* [PROBLEM]
Each entry is to be repeated word for word, and the images are to be dropped.

(Stored data entries)
□ □ □ □ □ □ □
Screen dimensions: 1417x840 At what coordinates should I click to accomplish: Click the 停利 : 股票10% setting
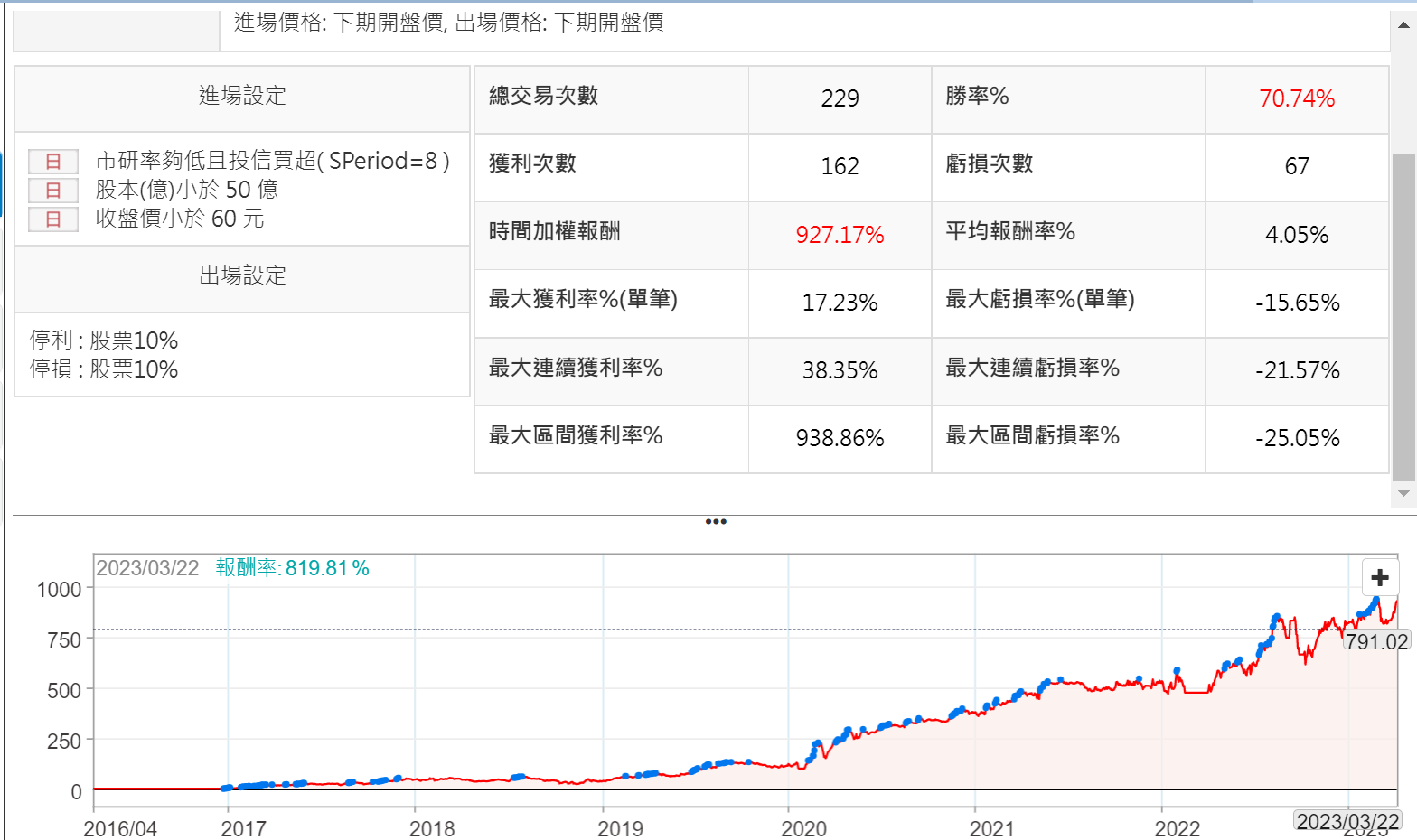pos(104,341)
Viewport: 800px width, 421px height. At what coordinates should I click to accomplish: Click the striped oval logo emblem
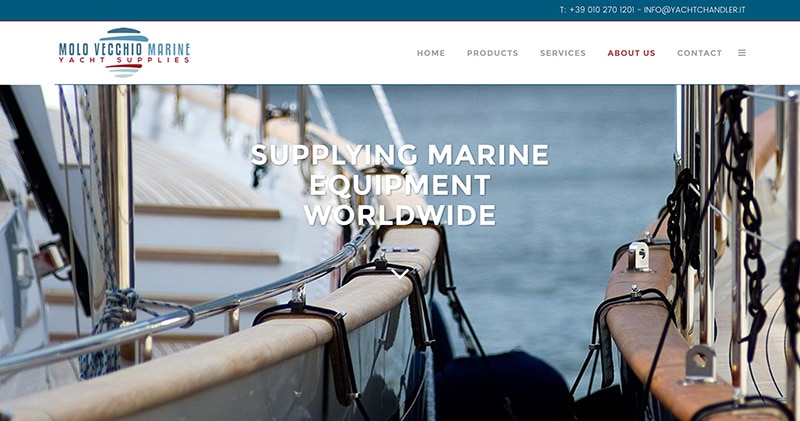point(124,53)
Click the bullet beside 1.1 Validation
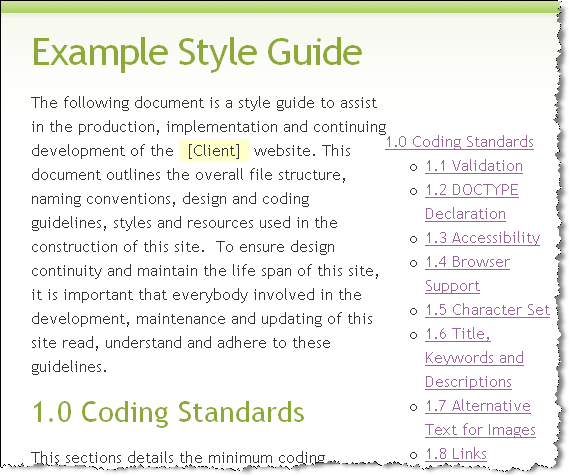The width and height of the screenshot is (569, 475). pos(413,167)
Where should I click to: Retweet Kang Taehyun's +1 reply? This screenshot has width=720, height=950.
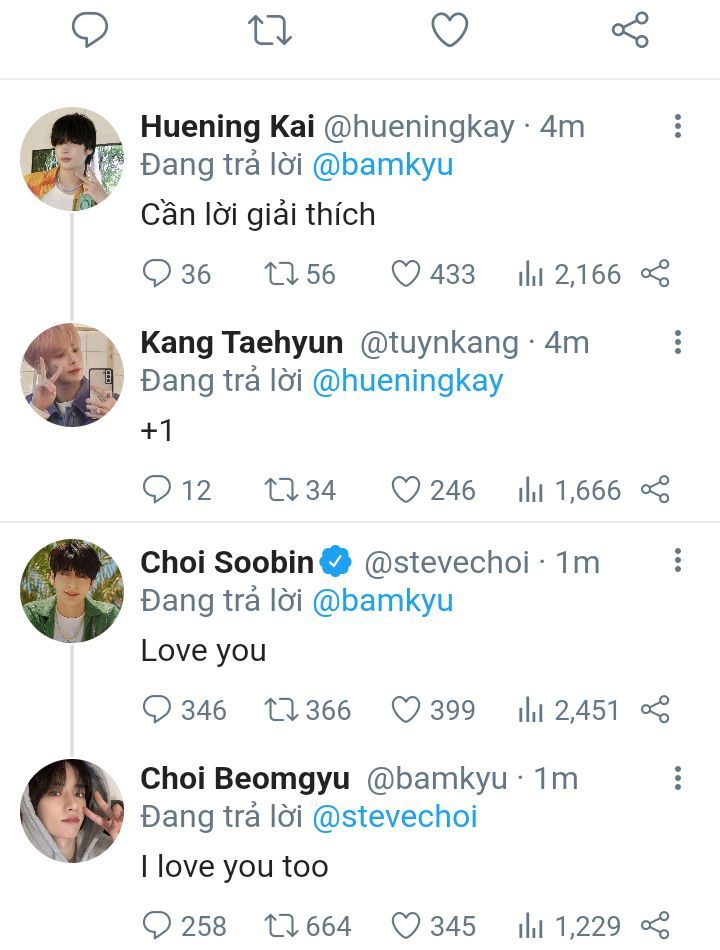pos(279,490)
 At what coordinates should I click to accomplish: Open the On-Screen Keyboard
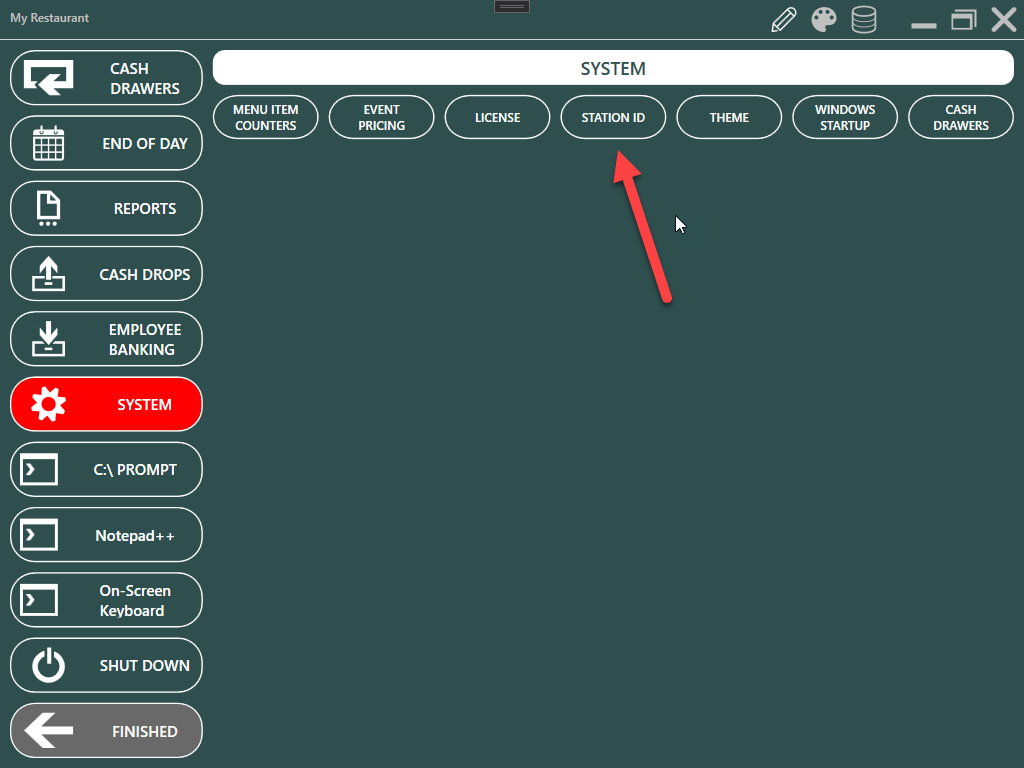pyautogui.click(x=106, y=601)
□ □ □ □ □ □ □
* [TASK RESULT]
Screen dimensions: 1417x840 At what coordinates should I click to accomplish: Click the 停利 : 股票10% setting
pos(104,341)
Viewport: 800px width, 421px height. At what coordinates should I click to accomplish: Click the striped oval logo emblem
point(124,53)
Click the bullet beside 1.1 Validation
The width and height of the screenshot is (569, 475). pos(413,167)
Where should I click to: Retweet Kang Taehyun's +1 reply? This screenshot has width=720, height=950.
pos(279,490)
 At what coordinates should I click to accomplish: Open the On-Screen Keyboard
pyautogui.click(x=106, y=601)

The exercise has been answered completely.